» **AUFGABENÜBERSICHT**:
a: Beantworten Sie anhand des Interviews zur Lkw-Simulation folgende Fragen:
(i) Wovon gibt es laut Rose digitale Zwillinge?
(ii) In welchem Bereich bewegen sich laut Rose die Abweichungen, wenn zusätzlich der Fitness-Tracker eingesetzt wird?
(iii) Womit vergleicht Link das gut gehütete Geheimrezept?
b: Schreiben Sie aus dem Interview zur Lkw-Simulation den Abschnitt von „Wie funktioniert Ihre“ bis einschließlich „Strecke verbrauchen würde.“ wortgetreu ab.

Wie funktioniert Ihre Technologie genau?

Rose: Das Geheimnis liegt in unserer Software. In einer Simulation der Fahrten des Unternehmers und den entsprechenden Analysen. Wir haben digitale Zwillinge der verschiedenen Lkw am Markt und digitale Abbilder der Strecken – so können wir berechnen, was der spezifische Lkw auf der jeweiligen Strecke verbrauchen dürfte. Dies können wir einerseits mit dem Real­verbrauch vergleichen, um Einsparpotenziale aufzudecken – andererseits aber auch ermitteln, was ein anderer Lkw auf ebendieser Strecke verbrauchen würde.

Und wie nahe ist die Simulation am echten Leben?

Rose: Schon wenn wir unsere Software nur mit den Eckdaten des Unternehmers füttern, kommen wir in der Simulation der Wirklichkeit sehr nah. Mit unserem Fitness-Tracker können wir dann noch genauer werden. So bewegen sich die Abweichungen im sehr niedrigen einstelligen Prozentbereich. Wir haben einem Kunden in der Vergangenheit so beispielsweise aufzeigen können, dass seine Fahrer schneller unterwegs sind als vorgegeben – und was für ein Mehrverbrauch dahintersteht. Anhand von Beschleunigungswerten konnten wir zudem sportlichere und weniger sportliche Fahrweisen erkennen und konkret gegenüberstellen, welche Auswirkungen das auf den Verbrauch und die Ankunftszeit hatte.

Link: Unser Schlüssel zum Erfolg ist der Algorithmus, der die externen Daten anreichert. Damit fahren wir virtuell die real gefahrene Strecke mit dem digitalen Zwilling des echten Lkw nach. Wir haben die Möglichkeit, da sehr viele äußere Faktoren miteinzubeziehen – beispielsweise den Verkehrsfluss, die Stärke und Richtung des Windes, die Luftfeuchtigkeit oder die Stärke des Niederschlags und auch die Straßenqualität. Je mehr Daten verfügbar sind, desto besser die Simulation.

Aber woher nehmen Sie diese vielen Daten?

Link: Das ist die Frage nach unserem Geheimrezept, das wir ähnlich dem Kochbuch unserer Großmutter gut hüten werden. Aber Ihr Punkt ist richtig: Hier sind viele Daten aus vielen unterschiedlichen Quellen nötig. Entsprechend nutzen wir dafür auch zahlreiche Quellen, Schnittstellen und Anknüpfungspunkte.

» **BEREITGESTELLTE DATEN**:
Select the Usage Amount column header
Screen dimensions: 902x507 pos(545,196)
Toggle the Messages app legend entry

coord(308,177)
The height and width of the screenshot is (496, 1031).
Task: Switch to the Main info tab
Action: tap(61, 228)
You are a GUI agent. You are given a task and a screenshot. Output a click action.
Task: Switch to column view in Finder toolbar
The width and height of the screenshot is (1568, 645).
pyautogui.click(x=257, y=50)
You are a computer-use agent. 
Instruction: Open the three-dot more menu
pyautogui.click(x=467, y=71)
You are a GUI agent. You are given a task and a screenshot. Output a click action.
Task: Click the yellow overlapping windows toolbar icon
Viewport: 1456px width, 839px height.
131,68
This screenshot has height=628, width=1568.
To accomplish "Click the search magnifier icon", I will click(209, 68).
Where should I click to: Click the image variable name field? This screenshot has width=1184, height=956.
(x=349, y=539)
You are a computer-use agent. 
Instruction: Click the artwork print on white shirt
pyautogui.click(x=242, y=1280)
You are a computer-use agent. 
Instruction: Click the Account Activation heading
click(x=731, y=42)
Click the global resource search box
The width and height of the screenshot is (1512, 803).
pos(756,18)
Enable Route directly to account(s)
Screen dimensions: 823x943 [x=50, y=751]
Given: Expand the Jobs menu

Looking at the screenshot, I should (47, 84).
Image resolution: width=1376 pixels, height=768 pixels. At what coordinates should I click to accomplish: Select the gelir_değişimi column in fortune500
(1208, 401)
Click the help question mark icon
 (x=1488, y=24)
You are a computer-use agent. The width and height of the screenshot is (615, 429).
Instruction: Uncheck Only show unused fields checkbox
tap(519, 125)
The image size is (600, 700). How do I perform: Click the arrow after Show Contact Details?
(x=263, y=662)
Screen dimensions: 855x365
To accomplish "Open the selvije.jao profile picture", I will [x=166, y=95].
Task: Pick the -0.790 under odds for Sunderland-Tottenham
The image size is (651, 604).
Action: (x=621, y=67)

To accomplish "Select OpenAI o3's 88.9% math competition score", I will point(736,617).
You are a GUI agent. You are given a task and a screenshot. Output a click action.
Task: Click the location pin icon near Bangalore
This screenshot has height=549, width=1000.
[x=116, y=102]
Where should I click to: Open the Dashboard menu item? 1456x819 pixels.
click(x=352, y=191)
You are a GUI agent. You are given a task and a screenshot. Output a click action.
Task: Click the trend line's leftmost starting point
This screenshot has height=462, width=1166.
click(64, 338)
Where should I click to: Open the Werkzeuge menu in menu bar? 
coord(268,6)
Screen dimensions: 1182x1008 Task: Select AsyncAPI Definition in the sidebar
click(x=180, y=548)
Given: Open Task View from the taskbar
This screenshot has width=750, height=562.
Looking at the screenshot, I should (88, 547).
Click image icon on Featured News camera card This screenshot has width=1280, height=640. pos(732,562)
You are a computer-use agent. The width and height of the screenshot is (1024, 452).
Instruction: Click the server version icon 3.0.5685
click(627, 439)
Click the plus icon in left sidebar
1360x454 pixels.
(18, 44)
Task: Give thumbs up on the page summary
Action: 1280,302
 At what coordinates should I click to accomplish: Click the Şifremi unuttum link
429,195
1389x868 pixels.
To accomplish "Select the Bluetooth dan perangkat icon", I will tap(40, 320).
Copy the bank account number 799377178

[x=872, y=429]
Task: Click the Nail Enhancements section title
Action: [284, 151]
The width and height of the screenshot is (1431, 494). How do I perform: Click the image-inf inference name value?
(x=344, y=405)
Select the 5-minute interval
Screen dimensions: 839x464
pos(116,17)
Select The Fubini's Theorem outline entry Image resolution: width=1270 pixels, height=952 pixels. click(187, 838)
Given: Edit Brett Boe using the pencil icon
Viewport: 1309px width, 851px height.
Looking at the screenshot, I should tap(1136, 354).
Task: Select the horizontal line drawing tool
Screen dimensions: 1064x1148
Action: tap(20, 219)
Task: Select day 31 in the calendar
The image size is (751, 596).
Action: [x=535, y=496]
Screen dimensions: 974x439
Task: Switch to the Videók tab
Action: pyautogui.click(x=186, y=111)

» **ANTWORTEN JE AUFGABE**:
a:
(i) Von den verschiedenen Lkw am Markt.
(ii) Im sehr niedrigen einstelligen Prozentbereich.
(iii) Mit dem Kochbuch der Großmutter.

b:
Wie funktioniert Ihre Technologie genau?

Rose: Das Geheimnis liegt in unserer Software. In einer Simulation der Fahrten des Unternehmers und den entsprechenden Analysen. Wir haben digitale Zwillinge der verschiedenen Lkw am Markt und digitale Abbilder der Strecken – so können wir berechnen, was der spezifische Lkw auf der jeweiligen Strecke verbrauchen dürfte. Dies können wir einerseits mit dem Real­verbrauch vergleichen, um Einsparpotenziale aufzudecken – andererseits aber auch ermitteln, was ein anderer Lkw auf ebendieser Strecke verbrauchen würde.